New Zealand's trade accounts were in the red for the sixth month in a row in December, imports exceeding exports by $159 million or 3.6 per cent.
The imports side was swollen by $215 million of aircraft, thought to be an Air New Zealand Dreamliner.
December's shortfall pushed the full year's trade deficit out to $1.15 billion from $500 million for the year ended November 2014.
Compared with December 2013 exports at $4.4 billion were 6.9 per cent lower led by whole milk powder, exports of which fell $379 million or 35 per cent despite a 9.8 per cent increase in volumes shipped.
Beef exports were up by $100 million or 63 per cent on a year earlier, which largely reflected better prices as beef volumes rose 21 per cent.
Excluding dairy products, exports were up 5.9 per cent on December 2013, even with an exchange rate 1 per cent higher on a trade-weighted basis.
"This is testimony to the general robustness in non-dairy commodity export prices and in many cases volumes, and what seems to be a good performance in non-commodity exports at the tail end of 2014," said Bank of New Zealand economist Craig Ebert.
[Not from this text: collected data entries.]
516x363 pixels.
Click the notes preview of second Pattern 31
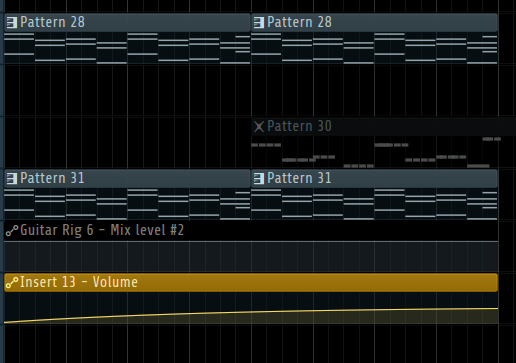click(x=374, y=204)
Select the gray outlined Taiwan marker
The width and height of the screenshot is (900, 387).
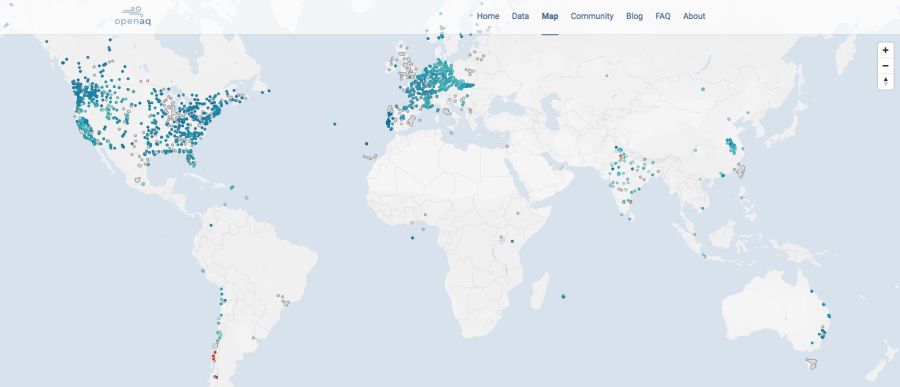[x=742, y=171]
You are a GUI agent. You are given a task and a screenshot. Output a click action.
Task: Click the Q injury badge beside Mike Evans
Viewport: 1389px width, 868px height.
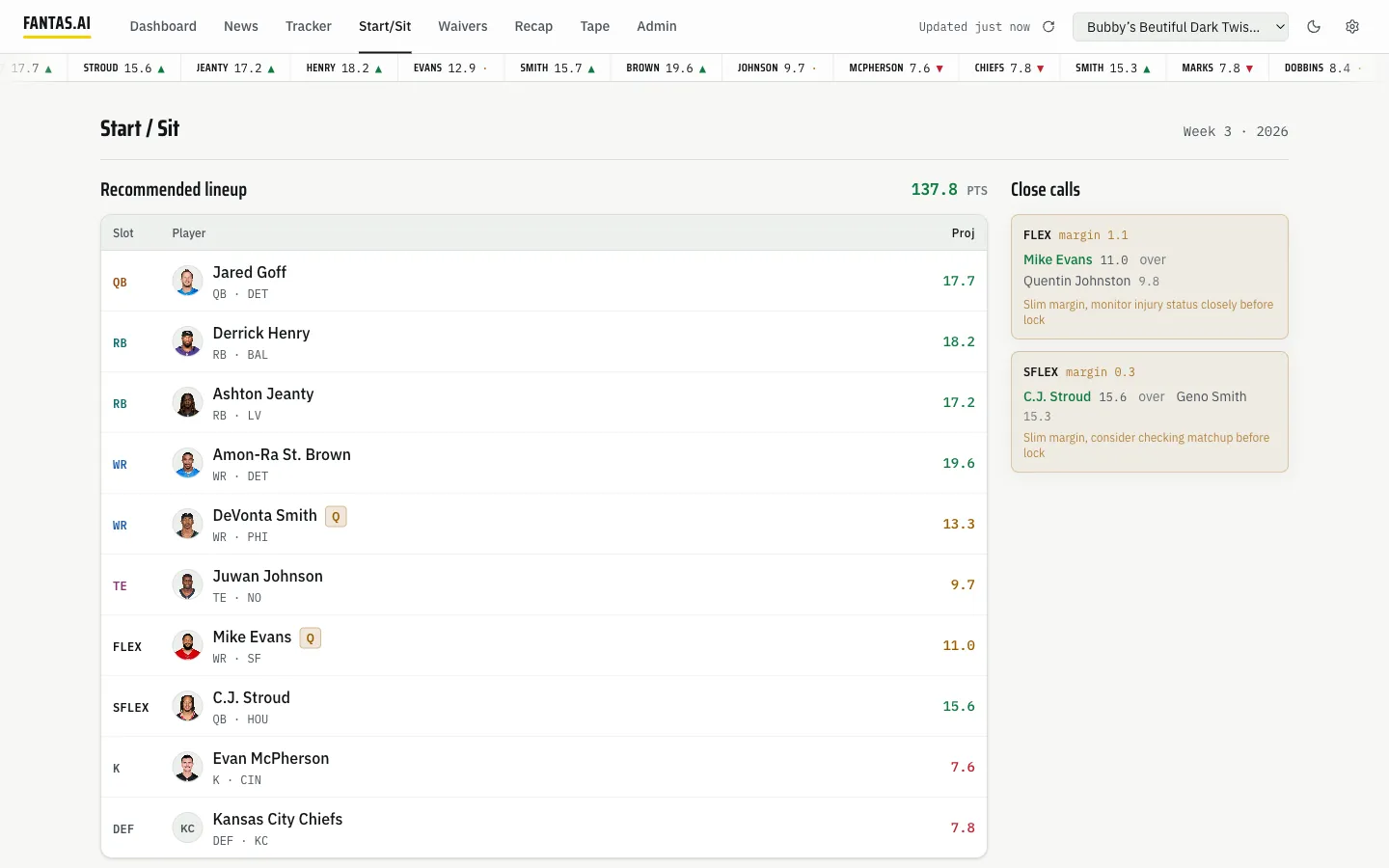pyautogui.click(x=310, y=637)
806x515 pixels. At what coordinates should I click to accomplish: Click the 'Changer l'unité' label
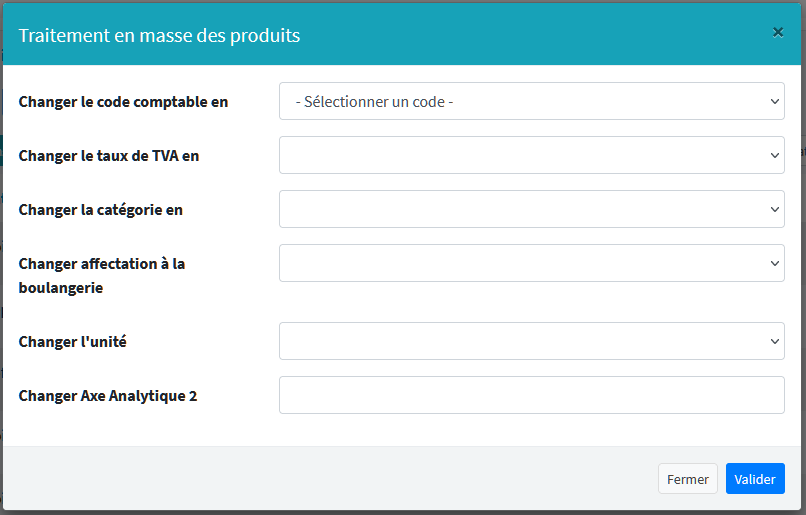72,342
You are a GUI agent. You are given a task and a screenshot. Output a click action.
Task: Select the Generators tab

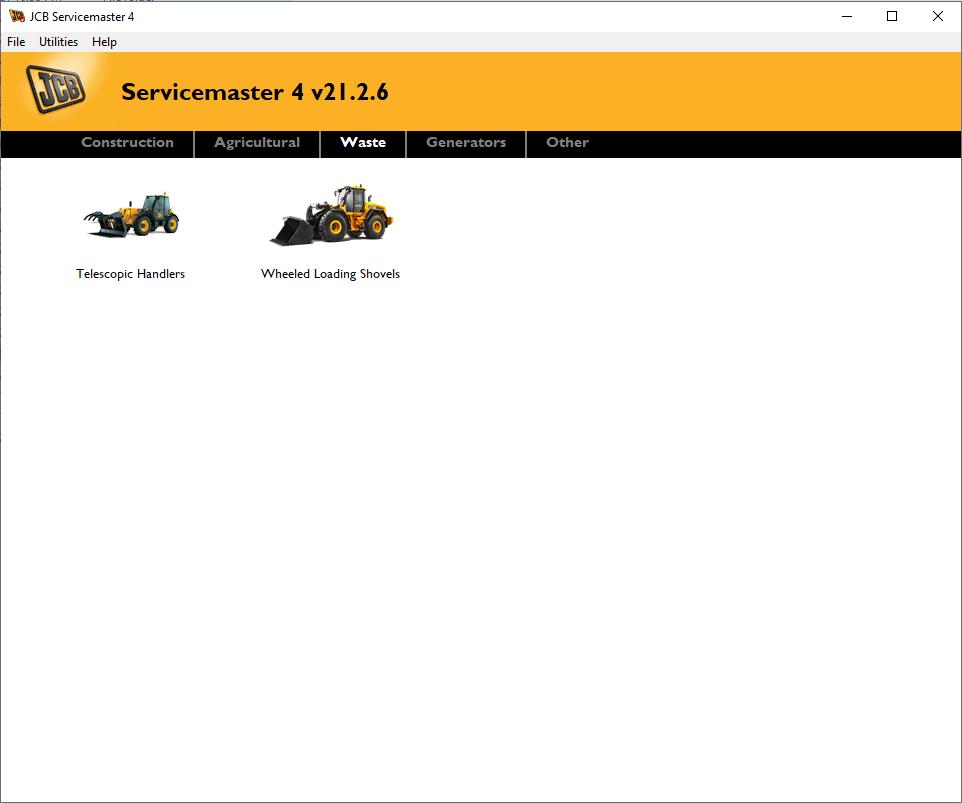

On the inbound side, imports of consumer goods and cars were up 11.7 and 11.4 per cent respectively on December 2013, while imports of plant and machinery rose 16.2 per cent.
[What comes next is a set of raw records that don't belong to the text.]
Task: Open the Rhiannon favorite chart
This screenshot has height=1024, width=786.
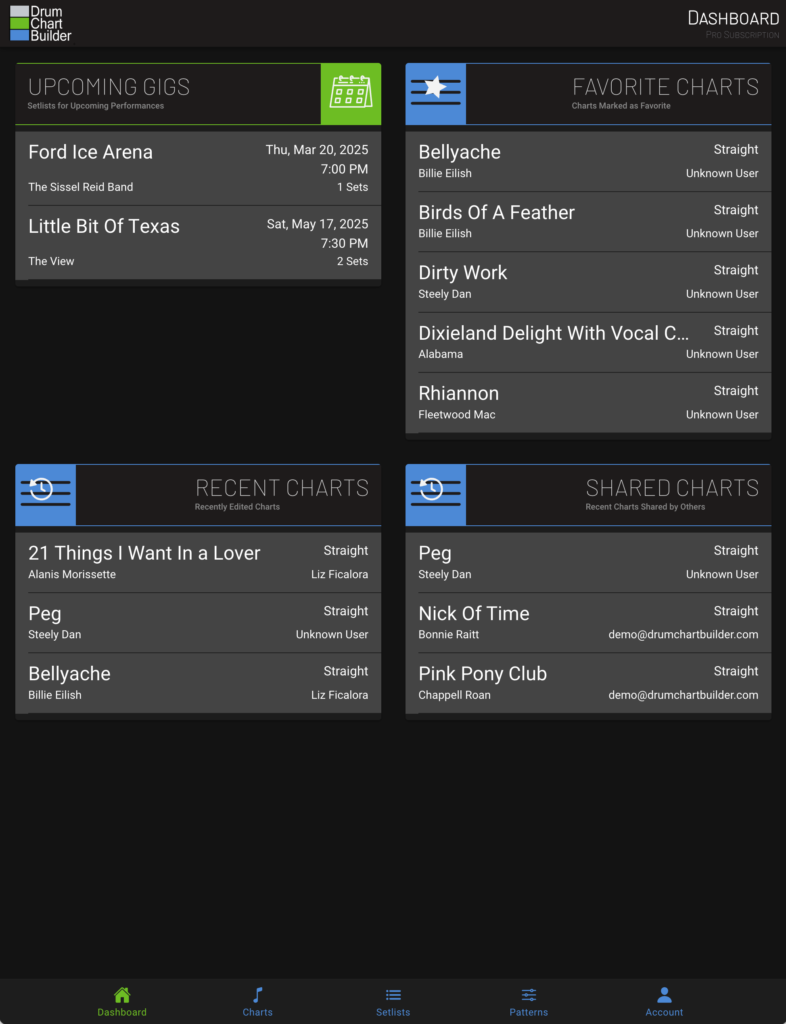Action: (x=588, y=402)
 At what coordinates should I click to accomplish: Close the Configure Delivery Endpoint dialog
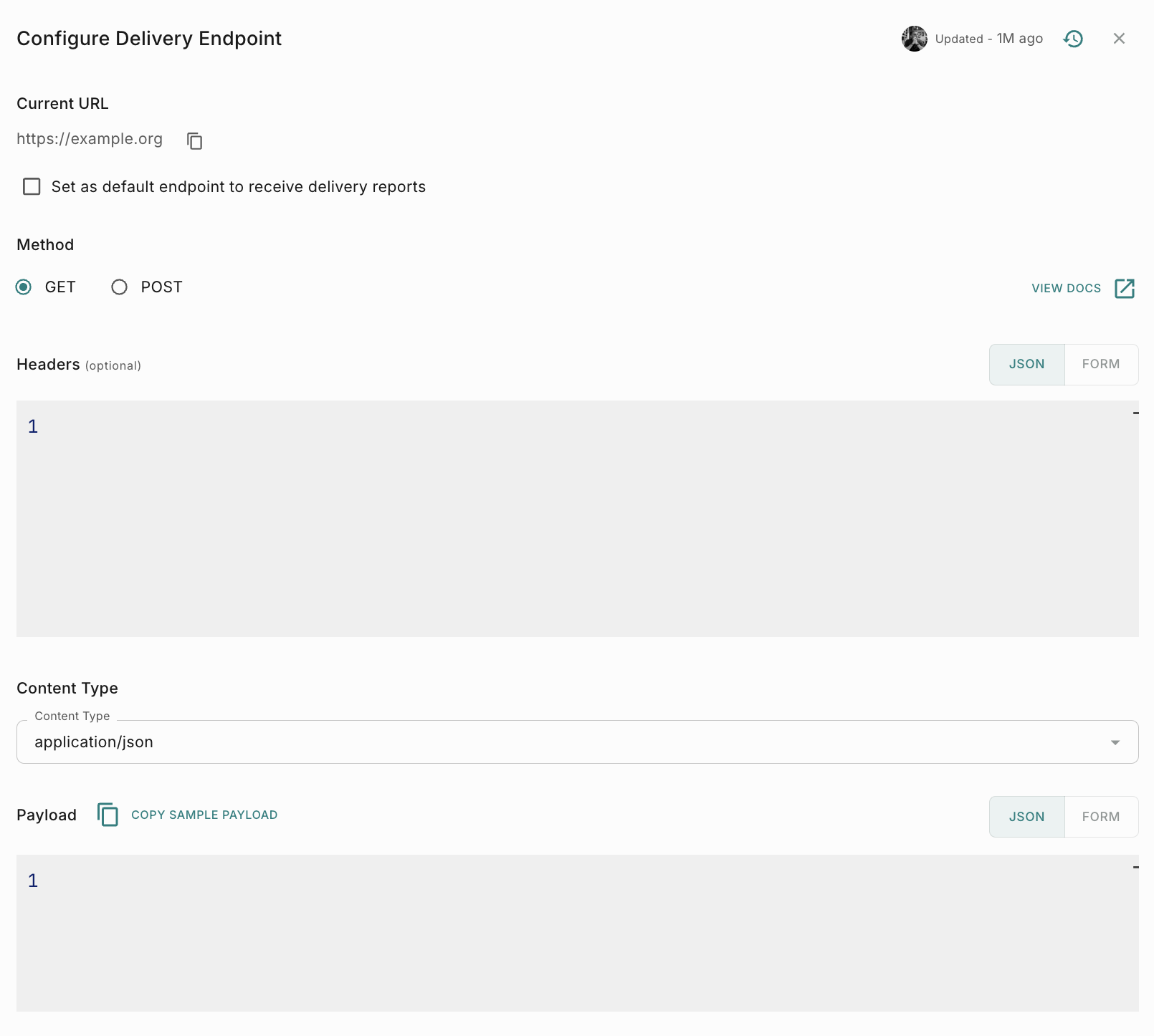point(1119,39)
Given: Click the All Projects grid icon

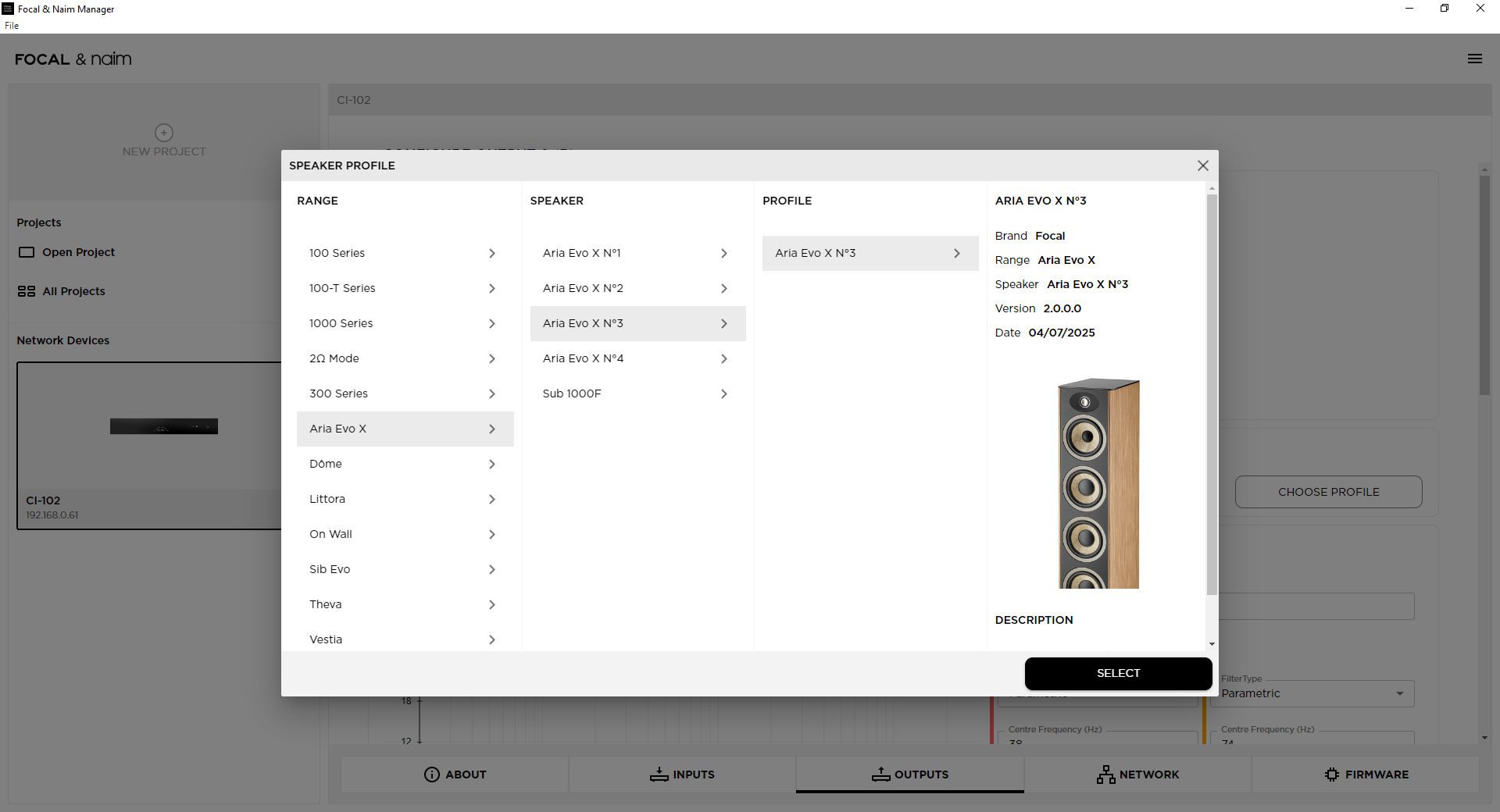Looking at the screenshot, I should point(27,291).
ASB economist Nathan Penny expects a largely flat trend in the trade balance over the first half of this year as lower oil prices balance otherwise growing import values and the last of the falls in dairy export prices.
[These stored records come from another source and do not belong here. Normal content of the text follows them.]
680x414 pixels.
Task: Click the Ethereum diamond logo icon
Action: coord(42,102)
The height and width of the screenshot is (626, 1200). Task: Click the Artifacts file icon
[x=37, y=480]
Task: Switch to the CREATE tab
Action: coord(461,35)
"Later in 2015, we expect growing import demand, reflecting solid domestic activity, to lead to wider trade deficits," he said.
Big dry will take toll on growth - bank
Dry weather throughout much of New Zealand is likely to take a "significant chunk" out of GDP growth over the first and second quarters, say Westpac economists.
Fonterra yesterday said it had cut its milk volume forecast for the 2014-15 season by 3.3 per cent to 1532 million kilograms because of the effect of dry weather on production.
The company's group director of co-operative affairs, Miles Hurrell, said daily milk production was 6.1 per cent lower than at the same time last season.
In some regions where pasture quality had declined markedly since mid-January, farmers were drying off cows early, and there also appeared to be a reduction in use of feed supplements, as the economics did not support their widespread use this season.
An analysis from Westpac economists said the full-season forecast of a 3.3 per cent drop did not fully convey the severity of the downturn.
"Production was already up 3.7 per cent on a year ago over the first seven months of the season, so Fonterra's forecast implies that production over the remaining five months will be down 13.4 per cent on last year," it said.
"Judging by ... previous events, the current drought is likely to take a significant chunk out of total GDP growth over the first half of this year - mostly in terms of lower exports, but with some impact on household spending and business investment as well."
Lower milk production in New Zealand was also likely to put upward pressure on global milk prices, although it was probably too late to make a significant difference to this season's farmgate milk price of $4.70 a kilogram.
But Westpac said its forecast of an about-average milk price of $6.20/kg for next season would need to be revised higher.
Latest GDP figures showed economic activity for the year ended last September was up 2.9 per cent.
The NZ Institute of Economic Research's latest quarterly survey of Business opinion this month, pointed to strong economic growth of 3 to 3.5 per cent continuing from the end of last year.
• $159m imports exceeded exports in December.
• $1.15b full year's trade deficit.
• $379m or 35%, fall in whole milk powder exports.